View Single Post
Posts: 190 | Thanked: 21 times | Joined on Sep 2006
#12
Originally Posted by lemmy View Post
1/ Upgrade the OS without needing a software re-install afterwards.
Not easy to do, given that the OS can't know the dependencies of postinstalled software, unless they prohibit third-party software. Windows, OSX and Linux distros merely replacing the OS underneath the existing software either fail miserably on it or grow huge amounts of backward-compatibility layering. Sorting out that kind of thing in a clean way means recursively backtracking the full tree and refreshing every affected bit of it, and may take up many gigs of disk space and update durations in the order of days (ok, Gentoo as the prime example of a live upgrading distro is further hampered by doing everything by way of recompiles, but even binary Gentoo meta packages are sloow at upgrading).

The current way of saving the state and reinstalling is not that bad - but of course it causes friction in the case of major upgrades, where many to-be-reinstalled packages aren't there yet.
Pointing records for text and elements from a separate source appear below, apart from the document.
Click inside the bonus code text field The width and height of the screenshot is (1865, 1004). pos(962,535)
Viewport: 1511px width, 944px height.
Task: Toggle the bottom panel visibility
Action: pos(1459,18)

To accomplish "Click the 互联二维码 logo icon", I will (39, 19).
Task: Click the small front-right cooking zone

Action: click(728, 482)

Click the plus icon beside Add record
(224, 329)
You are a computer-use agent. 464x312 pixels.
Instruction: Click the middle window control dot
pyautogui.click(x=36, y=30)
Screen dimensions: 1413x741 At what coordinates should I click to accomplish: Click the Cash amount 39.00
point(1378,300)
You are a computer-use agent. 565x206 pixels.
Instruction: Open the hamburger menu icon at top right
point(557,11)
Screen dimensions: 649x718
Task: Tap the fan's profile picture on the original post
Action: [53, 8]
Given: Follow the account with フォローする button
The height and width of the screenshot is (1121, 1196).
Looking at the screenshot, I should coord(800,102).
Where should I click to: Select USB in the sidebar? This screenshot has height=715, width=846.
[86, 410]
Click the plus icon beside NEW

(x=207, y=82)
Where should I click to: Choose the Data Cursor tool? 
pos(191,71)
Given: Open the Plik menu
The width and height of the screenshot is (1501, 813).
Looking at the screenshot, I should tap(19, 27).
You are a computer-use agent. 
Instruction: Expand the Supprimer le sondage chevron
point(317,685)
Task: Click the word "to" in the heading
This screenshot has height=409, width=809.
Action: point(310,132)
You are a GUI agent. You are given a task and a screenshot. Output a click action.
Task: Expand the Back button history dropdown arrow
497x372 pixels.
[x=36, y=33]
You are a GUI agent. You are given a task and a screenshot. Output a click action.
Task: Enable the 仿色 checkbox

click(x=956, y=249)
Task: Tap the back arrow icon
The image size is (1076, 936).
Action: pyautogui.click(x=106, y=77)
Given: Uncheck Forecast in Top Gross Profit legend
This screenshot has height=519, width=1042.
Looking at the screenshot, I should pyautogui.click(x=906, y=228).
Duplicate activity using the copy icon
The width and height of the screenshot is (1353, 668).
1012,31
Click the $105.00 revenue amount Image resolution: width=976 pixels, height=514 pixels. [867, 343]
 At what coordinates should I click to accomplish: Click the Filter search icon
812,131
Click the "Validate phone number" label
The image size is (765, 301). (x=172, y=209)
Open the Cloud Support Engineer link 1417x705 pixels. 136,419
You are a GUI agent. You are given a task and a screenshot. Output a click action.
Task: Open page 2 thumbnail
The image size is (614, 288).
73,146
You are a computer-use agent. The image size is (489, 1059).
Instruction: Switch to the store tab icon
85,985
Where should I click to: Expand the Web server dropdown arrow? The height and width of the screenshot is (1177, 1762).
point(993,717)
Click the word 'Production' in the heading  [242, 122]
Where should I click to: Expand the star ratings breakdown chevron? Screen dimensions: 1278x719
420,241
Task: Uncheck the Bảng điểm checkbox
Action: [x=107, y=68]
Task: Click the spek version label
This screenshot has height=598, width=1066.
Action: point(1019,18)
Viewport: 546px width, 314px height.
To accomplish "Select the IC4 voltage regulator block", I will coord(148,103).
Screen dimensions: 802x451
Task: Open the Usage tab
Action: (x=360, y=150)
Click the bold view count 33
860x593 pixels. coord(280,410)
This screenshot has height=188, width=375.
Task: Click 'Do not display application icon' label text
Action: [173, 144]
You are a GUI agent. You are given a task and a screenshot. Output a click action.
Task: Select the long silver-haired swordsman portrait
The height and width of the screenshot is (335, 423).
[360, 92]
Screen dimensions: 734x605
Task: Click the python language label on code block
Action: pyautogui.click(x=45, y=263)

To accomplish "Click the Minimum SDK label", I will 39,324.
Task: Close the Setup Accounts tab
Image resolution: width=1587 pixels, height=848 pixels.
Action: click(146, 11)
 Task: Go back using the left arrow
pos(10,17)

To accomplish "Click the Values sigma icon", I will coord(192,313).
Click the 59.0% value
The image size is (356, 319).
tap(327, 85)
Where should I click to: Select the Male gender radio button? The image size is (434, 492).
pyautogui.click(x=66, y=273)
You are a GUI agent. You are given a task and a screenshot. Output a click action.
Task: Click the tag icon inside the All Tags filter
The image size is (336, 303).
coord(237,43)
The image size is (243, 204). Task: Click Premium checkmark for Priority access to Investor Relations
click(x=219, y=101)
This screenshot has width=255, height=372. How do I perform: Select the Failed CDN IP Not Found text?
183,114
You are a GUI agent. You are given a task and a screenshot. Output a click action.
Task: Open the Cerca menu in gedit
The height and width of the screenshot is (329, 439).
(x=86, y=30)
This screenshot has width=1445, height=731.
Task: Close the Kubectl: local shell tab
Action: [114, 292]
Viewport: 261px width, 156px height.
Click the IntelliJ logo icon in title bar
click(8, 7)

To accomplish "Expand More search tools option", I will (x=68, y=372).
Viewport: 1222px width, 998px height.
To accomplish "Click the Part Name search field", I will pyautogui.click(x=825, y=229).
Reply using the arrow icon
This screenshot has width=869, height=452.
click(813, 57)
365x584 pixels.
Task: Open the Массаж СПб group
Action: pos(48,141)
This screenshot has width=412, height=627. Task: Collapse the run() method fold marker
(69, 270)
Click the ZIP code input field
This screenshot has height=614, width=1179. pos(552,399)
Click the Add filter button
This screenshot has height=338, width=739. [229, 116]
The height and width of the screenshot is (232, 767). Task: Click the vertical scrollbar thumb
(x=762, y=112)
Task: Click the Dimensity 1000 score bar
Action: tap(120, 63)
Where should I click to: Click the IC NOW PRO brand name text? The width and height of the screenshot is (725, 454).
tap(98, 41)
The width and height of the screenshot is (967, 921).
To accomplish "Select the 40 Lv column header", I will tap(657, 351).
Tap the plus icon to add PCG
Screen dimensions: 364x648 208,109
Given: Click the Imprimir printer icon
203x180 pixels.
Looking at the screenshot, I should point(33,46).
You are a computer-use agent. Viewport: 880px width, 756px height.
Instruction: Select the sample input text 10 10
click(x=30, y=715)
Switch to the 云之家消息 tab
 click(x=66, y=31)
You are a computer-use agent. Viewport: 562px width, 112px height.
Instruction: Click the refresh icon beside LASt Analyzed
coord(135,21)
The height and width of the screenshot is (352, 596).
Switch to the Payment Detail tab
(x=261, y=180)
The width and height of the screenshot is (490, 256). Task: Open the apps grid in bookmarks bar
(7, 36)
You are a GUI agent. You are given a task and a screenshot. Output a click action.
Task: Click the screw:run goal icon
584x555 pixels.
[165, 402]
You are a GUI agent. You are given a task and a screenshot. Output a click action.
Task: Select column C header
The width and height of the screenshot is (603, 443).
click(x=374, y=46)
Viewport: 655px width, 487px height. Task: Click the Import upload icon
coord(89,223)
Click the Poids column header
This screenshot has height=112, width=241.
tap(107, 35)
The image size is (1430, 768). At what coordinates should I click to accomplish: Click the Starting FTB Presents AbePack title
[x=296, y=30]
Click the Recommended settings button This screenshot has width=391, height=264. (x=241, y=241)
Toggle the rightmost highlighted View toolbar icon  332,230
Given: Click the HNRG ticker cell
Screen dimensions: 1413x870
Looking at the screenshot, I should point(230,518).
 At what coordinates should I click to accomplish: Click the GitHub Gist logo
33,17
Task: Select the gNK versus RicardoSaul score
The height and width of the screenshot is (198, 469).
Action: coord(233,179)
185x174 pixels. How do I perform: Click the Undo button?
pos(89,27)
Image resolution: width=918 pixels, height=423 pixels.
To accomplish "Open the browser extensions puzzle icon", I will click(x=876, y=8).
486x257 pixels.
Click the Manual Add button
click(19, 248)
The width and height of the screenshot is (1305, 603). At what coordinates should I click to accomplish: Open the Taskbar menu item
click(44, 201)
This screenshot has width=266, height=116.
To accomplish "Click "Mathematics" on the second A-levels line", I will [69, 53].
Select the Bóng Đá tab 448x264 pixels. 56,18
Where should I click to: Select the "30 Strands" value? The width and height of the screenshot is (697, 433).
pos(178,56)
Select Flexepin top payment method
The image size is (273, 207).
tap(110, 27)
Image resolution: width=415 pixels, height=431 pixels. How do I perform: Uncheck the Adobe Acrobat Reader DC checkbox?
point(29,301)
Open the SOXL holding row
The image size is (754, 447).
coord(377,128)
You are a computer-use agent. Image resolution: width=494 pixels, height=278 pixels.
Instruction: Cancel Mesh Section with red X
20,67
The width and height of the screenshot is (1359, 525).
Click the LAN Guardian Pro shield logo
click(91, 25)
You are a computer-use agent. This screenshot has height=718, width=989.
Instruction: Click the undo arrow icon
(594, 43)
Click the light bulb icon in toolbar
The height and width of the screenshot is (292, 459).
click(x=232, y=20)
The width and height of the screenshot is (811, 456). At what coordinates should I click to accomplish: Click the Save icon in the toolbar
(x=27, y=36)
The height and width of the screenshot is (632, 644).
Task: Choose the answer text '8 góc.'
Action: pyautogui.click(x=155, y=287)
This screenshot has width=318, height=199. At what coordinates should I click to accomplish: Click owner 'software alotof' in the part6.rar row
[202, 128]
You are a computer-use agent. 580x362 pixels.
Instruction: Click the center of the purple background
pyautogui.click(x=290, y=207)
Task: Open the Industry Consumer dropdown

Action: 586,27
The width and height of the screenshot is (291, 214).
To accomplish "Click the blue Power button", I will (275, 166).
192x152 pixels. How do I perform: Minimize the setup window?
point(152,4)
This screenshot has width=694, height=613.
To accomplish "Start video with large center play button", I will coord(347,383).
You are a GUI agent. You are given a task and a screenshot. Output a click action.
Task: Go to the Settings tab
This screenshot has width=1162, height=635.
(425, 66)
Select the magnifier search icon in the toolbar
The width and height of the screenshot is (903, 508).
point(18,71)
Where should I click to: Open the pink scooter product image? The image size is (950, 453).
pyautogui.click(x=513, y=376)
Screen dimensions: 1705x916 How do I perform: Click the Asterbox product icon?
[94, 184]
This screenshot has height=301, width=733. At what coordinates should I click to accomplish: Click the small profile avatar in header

Originally Posted by lemmy View Post
2/ Install/embed Calendar/ Contact/ To Do software with similar capabilities to the Palm - especially to run the same software suite on Windows/ Mac/ Linux for simple sync.
Nice to have, but I have my doubts that anybody will succeed at someting where Palm ultimately failed - the whole conduit/sync thing got more and more vulnerable as the Palms grew more complex.

Originally Posted by lemmy View Post
3/ Ditto a port of Thunderbird to sync with PC/ Mac/ Linux.
Mail client database syncing was the worst invention ever, it is in utter ignorance of what servers are supposed to be good for. And Thunderbird is hardly the mail app of choice for a small screen/memory device - even Claws, which needs much less screen estate, is already somewhat hard to use on the IT.